In that instant, my career ended. One day without playing, and the sound escapes you. Three days to recover what one day’s rest has lost. After childbirth — never again. For someone whose talent was already inferior, music would not smile on me.
And however unwanted the pregnancy, ending the life growing inside me could not be permitted. To let the precious Kanzaki bloodline come to nothing. Such a desecration of music.
Indeed — somehow having heard the news — a servant of the Kanzaki household came to me. What was delivered: a signed marriage registration, the deed to a house on a prime plot of land. And a message.
“Unwanted pregnancy or not — having conceived, you are to provide an upbringing befitting a member of the Kanzaki family. Financial support for this will be provided without reservation”.
It was a curse. Retribution for having sold my soul to music. I, stripped of music, was obligated to raise a child for music’s sake.
And the reason he — Kanzaki Takuto — never appeared before the woman who had borne his child and become his wife: entirely because I lacked talent. Because I was not loved by sound. That was all there was to it.
In the depths of despair and helplessness, my life taken whole and denied — alone in that cavernous house he had given me — the child in my belly grew, as if laughing at me. As though drawing up through the umbilical cord all the remnants of what I had been.

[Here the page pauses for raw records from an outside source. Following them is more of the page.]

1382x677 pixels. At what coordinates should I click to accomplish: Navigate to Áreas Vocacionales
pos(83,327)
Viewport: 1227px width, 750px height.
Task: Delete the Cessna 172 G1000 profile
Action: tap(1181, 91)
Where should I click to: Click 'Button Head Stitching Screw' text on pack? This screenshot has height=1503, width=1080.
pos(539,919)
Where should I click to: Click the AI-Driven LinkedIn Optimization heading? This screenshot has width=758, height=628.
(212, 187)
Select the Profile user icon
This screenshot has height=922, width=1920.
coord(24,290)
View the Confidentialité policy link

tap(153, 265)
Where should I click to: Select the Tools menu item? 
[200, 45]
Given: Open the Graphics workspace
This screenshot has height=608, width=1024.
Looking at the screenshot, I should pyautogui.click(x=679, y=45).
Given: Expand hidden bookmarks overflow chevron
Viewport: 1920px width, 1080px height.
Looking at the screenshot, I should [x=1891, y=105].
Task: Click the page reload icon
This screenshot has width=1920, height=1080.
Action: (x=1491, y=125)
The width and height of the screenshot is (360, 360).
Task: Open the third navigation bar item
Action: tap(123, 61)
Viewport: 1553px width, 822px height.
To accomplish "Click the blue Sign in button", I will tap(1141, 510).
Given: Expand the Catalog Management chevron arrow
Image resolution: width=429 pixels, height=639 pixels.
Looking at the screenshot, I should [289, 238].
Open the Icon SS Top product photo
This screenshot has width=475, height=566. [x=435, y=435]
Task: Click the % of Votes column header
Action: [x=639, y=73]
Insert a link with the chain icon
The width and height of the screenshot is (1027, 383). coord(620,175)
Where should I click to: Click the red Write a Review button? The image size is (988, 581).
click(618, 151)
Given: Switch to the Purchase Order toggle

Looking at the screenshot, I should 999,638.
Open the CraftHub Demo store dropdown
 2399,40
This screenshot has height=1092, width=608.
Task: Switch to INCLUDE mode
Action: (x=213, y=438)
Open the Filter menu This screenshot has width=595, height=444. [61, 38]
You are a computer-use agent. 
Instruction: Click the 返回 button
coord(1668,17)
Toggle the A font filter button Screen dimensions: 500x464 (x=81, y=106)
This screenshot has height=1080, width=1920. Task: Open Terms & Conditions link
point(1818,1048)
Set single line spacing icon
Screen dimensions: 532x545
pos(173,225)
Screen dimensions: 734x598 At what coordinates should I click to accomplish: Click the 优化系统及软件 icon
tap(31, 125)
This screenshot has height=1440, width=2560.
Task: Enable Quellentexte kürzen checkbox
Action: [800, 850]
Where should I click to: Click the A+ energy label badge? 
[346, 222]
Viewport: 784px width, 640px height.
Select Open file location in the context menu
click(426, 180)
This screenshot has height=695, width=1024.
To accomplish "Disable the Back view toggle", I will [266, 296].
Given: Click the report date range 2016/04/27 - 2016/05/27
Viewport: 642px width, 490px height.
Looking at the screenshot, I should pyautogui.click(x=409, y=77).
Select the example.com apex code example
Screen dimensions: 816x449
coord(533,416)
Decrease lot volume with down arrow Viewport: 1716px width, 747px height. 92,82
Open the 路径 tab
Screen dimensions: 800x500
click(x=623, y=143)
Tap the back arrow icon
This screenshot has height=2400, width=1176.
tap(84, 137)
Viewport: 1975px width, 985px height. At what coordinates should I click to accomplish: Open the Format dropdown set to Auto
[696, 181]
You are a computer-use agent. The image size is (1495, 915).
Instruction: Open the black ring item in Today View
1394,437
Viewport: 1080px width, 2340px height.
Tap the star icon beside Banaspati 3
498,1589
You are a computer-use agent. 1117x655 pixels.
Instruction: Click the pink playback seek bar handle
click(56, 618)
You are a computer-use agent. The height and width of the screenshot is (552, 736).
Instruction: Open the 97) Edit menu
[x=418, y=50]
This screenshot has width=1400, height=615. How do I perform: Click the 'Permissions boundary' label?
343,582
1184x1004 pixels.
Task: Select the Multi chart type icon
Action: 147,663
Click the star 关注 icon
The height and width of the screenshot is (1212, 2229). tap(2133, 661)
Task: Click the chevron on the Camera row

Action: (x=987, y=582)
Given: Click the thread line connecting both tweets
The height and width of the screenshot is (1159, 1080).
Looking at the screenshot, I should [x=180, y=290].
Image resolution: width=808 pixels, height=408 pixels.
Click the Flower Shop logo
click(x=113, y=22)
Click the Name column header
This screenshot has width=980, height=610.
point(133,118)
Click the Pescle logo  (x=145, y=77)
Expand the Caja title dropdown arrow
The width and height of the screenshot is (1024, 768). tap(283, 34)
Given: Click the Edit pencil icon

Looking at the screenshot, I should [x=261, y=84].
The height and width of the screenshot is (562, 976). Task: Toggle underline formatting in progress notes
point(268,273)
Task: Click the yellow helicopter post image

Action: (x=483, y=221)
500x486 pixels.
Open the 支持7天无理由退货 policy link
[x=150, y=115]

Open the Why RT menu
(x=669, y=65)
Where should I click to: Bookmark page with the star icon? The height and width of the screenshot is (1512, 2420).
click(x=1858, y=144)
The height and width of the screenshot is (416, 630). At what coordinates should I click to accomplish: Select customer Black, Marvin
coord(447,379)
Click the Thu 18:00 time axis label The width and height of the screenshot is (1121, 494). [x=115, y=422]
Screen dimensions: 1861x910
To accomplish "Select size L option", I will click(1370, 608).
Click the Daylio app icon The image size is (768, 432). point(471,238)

I cannot count how many times I cursed the child in my womb. The root of all my misfortune. The price of the sin I had committed. The symbol of not being loved. And yet there was nothing I could do beyond cursing. The only thing I could do was stroke the belly that swelled with pitiless indifference.
And then, in the moment of giving birth — enduring alone a pain as if my body were being split in two —
There I met sound again. The first cry of a new life.
“A healthy girl”.
With those words, guided by the midwife, I held to my chest the life that was, unmistakably, connected to me.
She should have been the thing that stole my music. The symbol of the sin I carried. The curse. And yet — inexplicably, helplessly — I found her dear. Enough to bring tears without any intention. The crying that rang from inside my arms — I could not help but feel it was the most beautiful sound in the world.
And selfishly, I thought: I want to protect this child. I want to love this sound. So that this child — whose life was decided before she was born, who carries on her small body a fate far too heavy — could live happily regardless. So that she need not carry what I carried.
I stroked my beloved child’s head and murmured:
“Your name is Shion. So that sound will have an affinity with you — so that you, unlike me, will be a child loved by sound”.
With those words, I touched her small palm.
And softly — impossibly frail, pure white fingertips — wound around mine.
From those fingertips, I swore to protect everything that was this child.